Reproduce word for word the lines between the one containing "Viewport: 1232px width, 952px height." and the end of the entries below, both inclusive; leave out pictures.

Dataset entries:

----

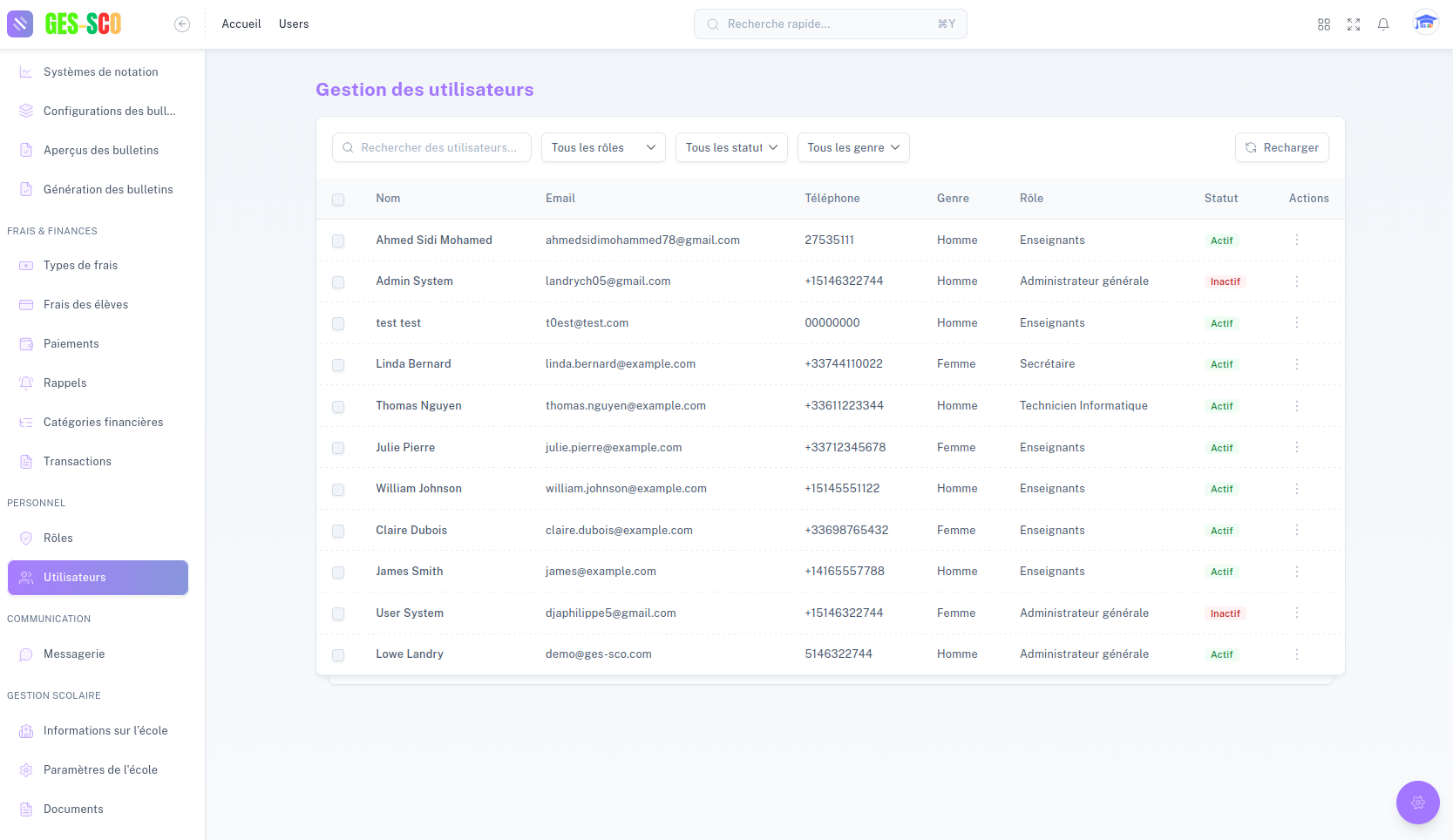
Task: Open the Systèmes de notation section
Action: tap(100, 71)
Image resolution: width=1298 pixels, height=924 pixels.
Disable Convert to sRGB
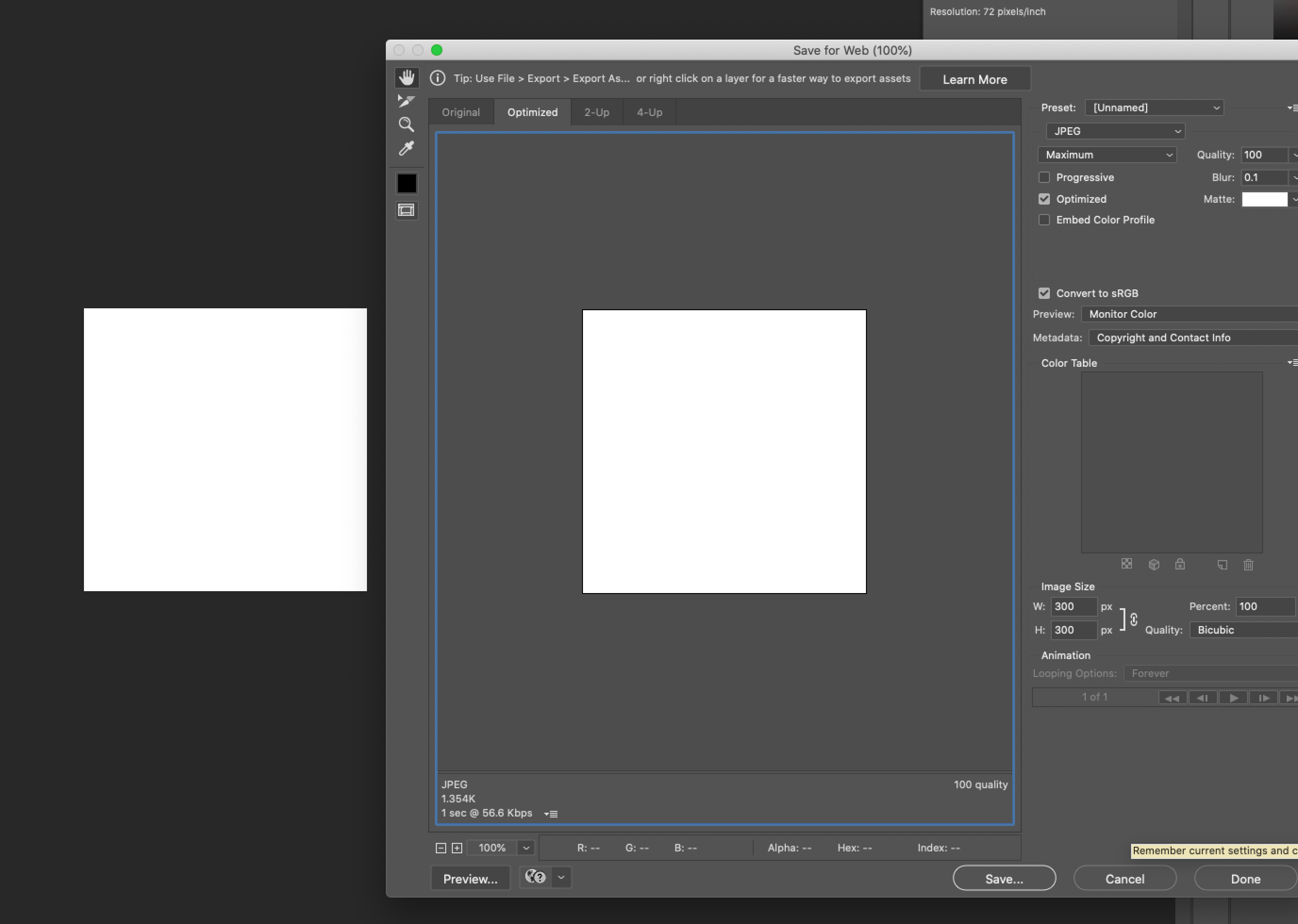point(1045,293)
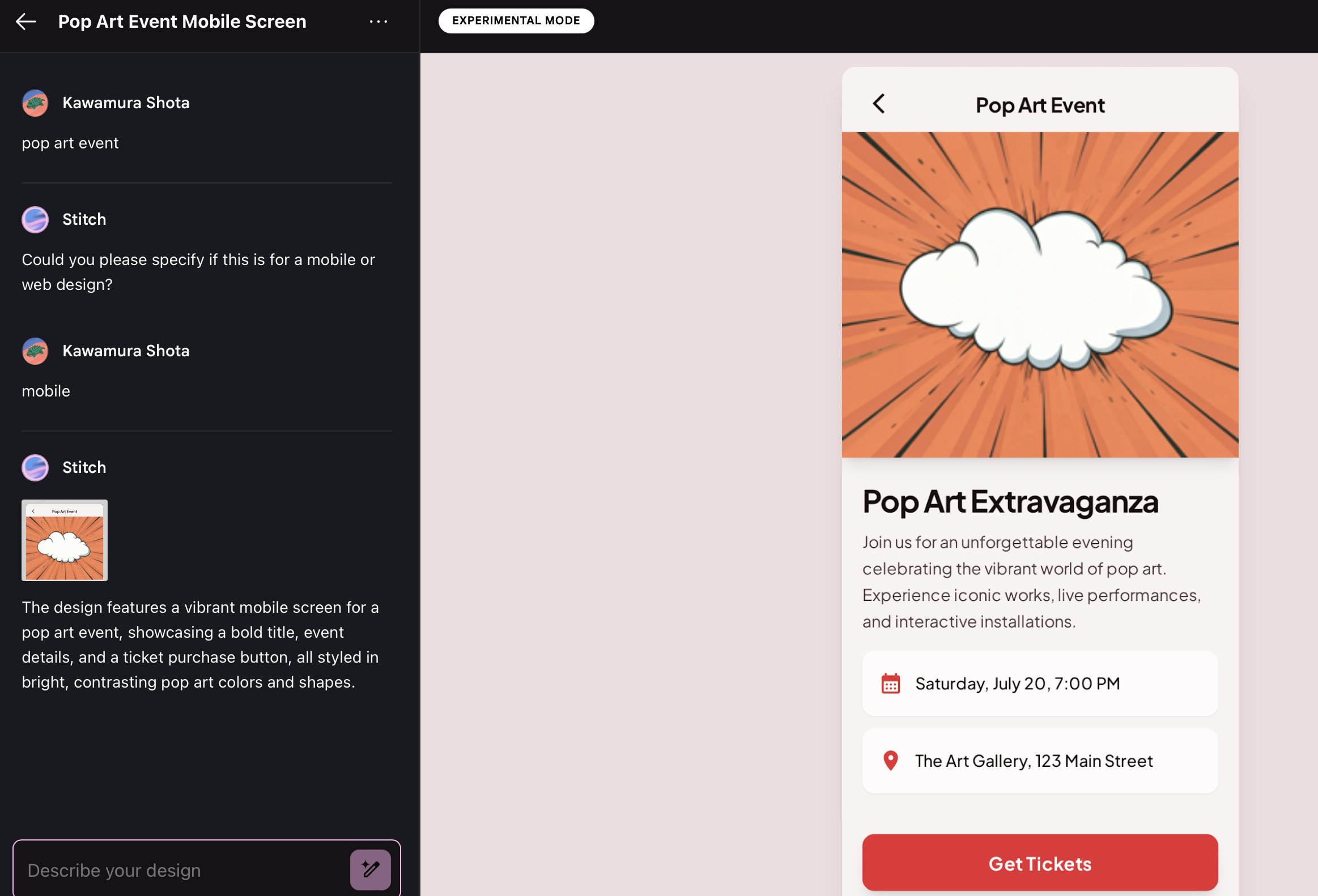Click the Stitch assistant avatar icon
Viewport: 1318px width, 896px height.
35,220
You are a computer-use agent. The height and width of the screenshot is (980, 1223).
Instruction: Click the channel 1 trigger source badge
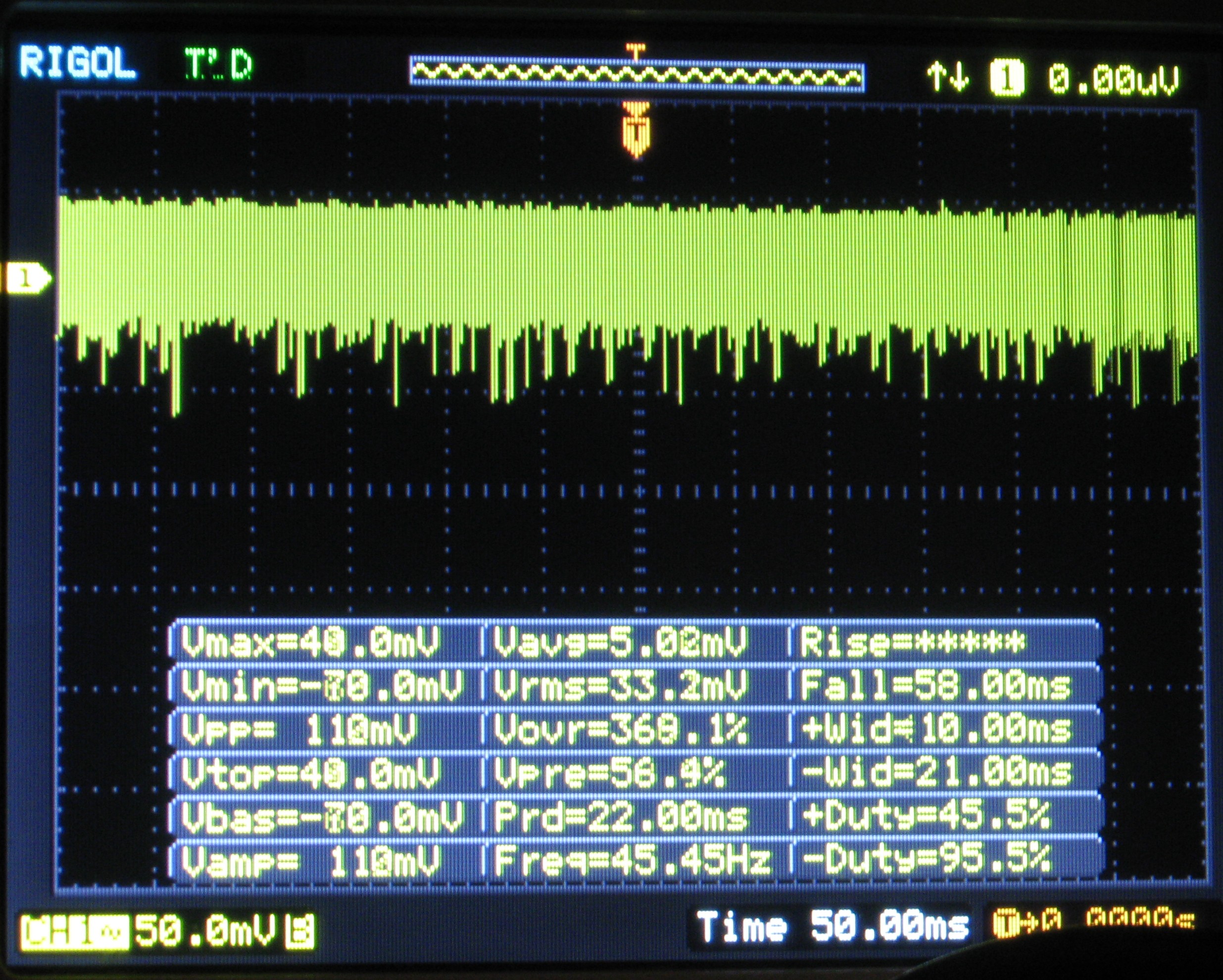point(1007,78)
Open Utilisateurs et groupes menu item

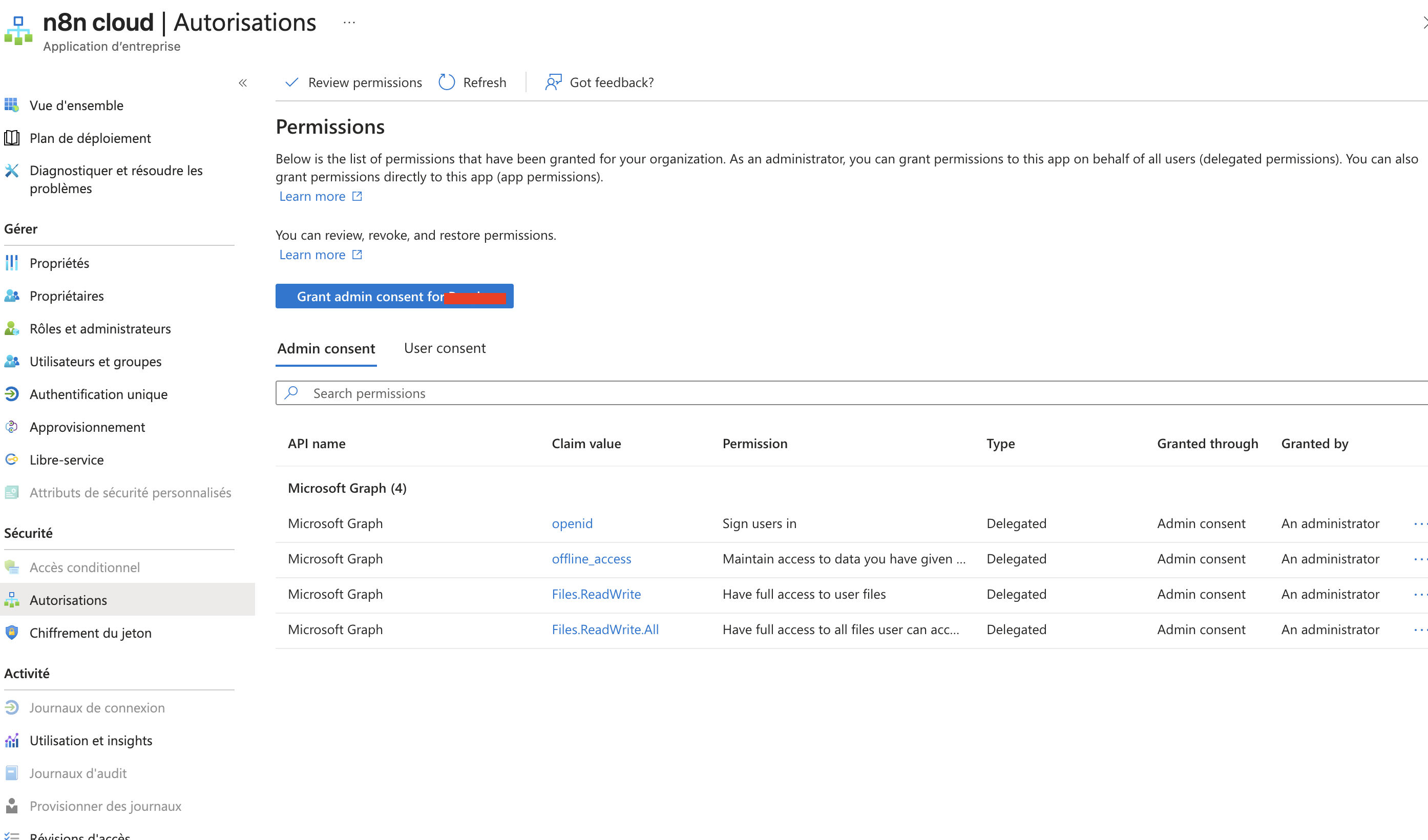tap(95, 362)
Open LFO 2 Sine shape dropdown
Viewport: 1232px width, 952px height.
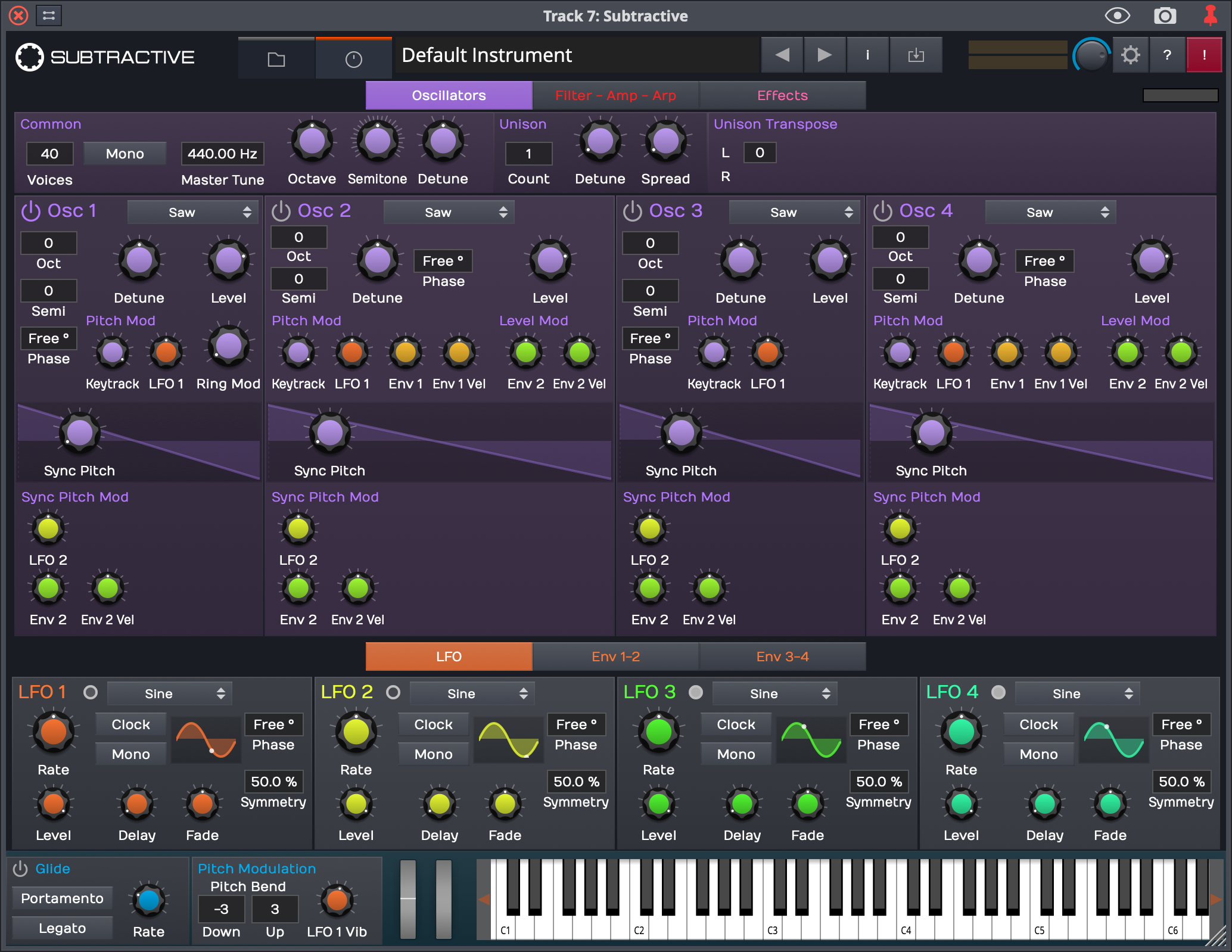click(x=472, y=693)
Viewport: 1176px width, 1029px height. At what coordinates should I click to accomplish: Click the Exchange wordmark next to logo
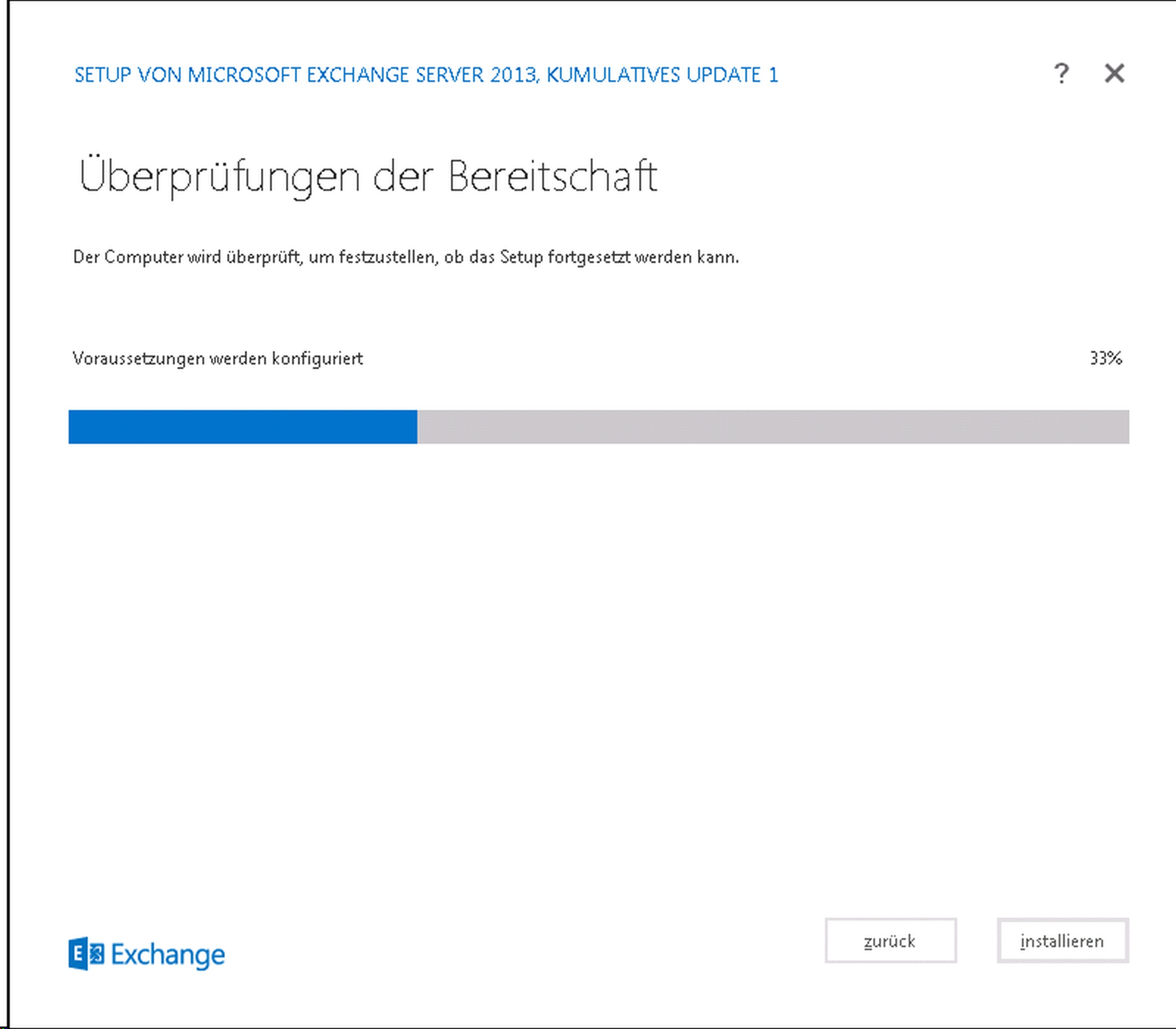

----

ANSWER BOX:
Viewport: 1232px width, 952px height.
click(x=472, y=693)
Viewport: 1176px width, 1029px height. At what coordinates should I click to accomplish: Click the Exchange wordmark next to logo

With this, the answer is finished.